The Agenda

Mend the Ratings Agencies


Standard & Poor’s threat to lower America’s AAA rating has sparked waves of anger and prompted defenses of the rating agencies. Recently, several rating agencies heads were called into Washinton to testify in front of Congress.

Rating agencies don’t exactly have a sterling rating. Their decision to award many mortgage-backed securities high ratings was a contributing factor to the financial crisis. However, in providing a mechanism to roughly evaluate many types of bond securities, they do perform an essential function in capital markets. It may seem uncomfortable to see unelected company officials take stances on government actions and drive investor sentiment, but it does seem valuable to have some non-partisan agency perform the essential monitoring and disciplining roles that individual market participants cannot. Arguably, the ratings agencies have been far too lax in their reluctance to speak out over America’s growing debt burden before now. 
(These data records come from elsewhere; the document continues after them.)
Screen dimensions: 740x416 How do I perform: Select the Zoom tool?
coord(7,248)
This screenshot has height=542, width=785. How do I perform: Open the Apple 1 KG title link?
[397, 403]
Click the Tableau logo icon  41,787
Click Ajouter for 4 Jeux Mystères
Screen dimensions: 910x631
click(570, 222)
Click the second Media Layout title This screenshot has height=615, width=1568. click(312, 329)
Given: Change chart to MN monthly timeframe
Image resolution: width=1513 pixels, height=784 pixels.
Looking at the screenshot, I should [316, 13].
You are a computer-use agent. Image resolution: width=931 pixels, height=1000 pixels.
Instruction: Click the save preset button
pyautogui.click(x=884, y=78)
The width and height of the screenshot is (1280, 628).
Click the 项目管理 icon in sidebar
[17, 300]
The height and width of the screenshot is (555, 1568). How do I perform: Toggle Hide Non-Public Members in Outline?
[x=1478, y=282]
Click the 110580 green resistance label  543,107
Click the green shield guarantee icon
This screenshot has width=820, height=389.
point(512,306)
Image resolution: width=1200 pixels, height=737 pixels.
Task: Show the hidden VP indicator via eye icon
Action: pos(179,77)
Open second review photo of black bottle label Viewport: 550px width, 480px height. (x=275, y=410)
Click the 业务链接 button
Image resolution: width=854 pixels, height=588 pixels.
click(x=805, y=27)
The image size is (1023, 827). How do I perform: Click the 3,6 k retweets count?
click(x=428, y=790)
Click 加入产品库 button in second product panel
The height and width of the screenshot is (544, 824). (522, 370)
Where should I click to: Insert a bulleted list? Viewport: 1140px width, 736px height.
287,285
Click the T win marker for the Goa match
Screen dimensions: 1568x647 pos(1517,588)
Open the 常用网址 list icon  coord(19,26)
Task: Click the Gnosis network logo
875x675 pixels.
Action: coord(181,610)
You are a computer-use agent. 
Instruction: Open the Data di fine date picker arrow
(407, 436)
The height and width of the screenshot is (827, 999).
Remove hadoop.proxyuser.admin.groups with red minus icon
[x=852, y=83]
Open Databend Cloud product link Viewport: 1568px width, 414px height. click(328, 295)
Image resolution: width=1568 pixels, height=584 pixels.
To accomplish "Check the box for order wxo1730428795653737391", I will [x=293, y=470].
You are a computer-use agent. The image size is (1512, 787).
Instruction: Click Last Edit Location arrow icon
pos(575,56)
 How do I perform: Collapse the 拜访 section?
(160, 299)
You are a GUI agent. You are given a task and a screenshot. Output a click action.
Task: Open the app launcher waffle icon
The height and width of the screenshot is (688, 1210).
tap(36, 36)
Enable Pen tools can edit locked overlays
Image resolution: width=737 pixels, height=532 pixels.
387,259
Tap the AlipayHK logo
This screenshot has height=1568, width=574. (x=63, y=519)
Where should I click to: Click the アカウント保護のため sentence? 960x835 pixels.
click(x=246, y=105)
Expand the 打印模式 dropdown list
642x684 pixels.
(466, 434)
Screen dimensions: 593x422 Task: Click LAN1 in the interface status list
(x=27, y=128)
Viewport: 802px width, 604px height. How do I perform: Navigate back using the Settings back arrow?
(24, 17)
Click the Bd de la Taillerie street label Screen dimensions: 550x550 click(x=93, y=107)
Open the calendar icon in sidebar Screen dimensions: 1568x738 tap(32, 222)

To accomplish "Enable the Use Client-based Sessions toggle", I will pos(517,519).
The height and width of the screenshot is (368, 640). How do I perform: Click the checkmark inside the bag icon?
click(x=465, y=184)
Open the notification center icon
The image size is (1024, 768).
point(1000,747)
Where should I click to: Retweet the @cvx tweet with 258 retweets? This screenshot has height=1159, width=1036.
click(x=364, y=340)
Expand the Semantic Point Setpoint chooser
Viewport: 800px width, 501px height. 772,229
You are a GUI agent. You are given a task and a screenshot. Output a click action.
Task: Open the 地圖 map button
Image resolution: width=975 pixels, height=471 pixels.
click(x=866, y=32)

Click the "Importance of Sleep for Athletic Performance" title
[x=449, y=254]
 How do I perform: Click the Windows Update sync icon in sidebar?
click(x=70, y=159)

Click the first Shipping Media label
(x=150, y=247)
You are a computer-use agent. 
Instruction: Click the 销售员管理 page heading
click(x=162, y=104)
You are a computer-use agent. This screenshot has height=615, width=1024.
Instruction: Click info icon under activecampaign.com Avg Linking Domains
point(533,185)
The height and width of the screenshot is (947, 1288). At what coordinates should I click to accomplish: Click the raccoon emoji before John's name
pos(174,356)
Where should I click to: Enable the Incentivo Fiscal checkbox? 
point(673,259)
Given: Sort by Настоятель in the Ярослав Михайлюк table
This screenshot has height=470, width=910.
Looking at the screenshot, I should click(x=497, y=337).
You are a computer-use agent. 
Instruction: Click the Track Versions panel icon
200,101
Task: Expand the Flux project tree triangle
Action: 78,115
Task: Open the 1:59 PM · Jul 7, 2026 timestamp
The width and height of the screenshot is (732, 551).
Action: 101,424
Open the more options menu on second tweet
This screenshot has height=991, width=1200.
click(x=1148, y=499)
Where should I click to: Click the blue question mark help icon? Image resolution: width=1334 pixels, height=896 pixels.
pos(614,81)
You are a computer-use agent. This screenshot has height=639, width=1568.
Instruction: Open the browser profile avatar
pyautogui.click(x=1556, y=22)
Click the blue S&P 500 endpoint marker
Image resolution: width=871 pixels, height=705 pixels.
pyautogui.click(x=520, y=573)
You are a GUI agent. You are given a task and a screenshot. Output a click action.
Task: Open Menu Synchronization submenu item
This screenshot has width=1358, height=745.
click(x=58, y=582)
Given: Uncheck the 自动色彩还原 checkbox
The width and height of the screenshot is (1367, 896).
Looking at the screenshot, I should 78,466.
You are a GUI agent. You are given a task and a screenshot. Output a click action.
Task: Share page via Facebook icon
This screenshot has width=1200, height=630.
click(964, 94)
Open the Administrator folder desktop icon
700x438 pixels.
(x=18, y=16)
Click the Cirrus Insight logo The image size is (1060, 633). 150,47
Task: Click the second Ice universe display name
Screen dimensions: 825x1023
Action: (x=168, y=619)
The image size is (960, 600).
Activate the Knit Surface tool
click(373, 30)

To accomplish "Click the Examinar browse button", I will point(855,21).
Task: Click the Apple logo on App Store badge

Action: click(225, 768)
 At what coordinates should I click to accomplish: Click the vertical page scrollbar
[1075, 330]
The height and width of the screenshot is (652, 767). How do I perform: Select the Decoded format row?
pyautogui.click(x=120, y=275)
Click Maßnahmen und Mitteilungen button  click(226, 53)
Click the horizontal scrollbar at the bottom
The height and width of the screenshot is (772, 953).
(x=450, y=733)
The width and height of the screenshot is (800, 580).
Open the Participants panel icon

It’s hard to know where to stand on the rating agencies given the mess they face. However, the current situation does have two fixable problems:

1. End the monopoly. The question is whether rating agencies current ratings reflect honest estimates of future performance undertaken by solid analysts, or whether the reflect the deluded rantings of partisans exploiting their regulatory-granted position. Opening the market for ratings agencies to a broader set of players would increase competition and ideally move us closer to a world of reliable estimates. 

2. Reduce regulatory reliance. A big part of why some ratings are inflated is the reliance of regulators and institutions on specific indices. Exact ratings play a role into which assets certain institutions are permitted to buy, or else impact the amount of capital that has to be kept. Moving over to market-driven factors like interest rates or market based indices as many have suggested (I have some thoughts on that here) could reduce the incentives to inflate ratings for particular products, and encourage investors to do more due dilligence themselves. 

Dodd-Frank makes some progress in both goals, though as with many things in the bill the implementation remains to be seen.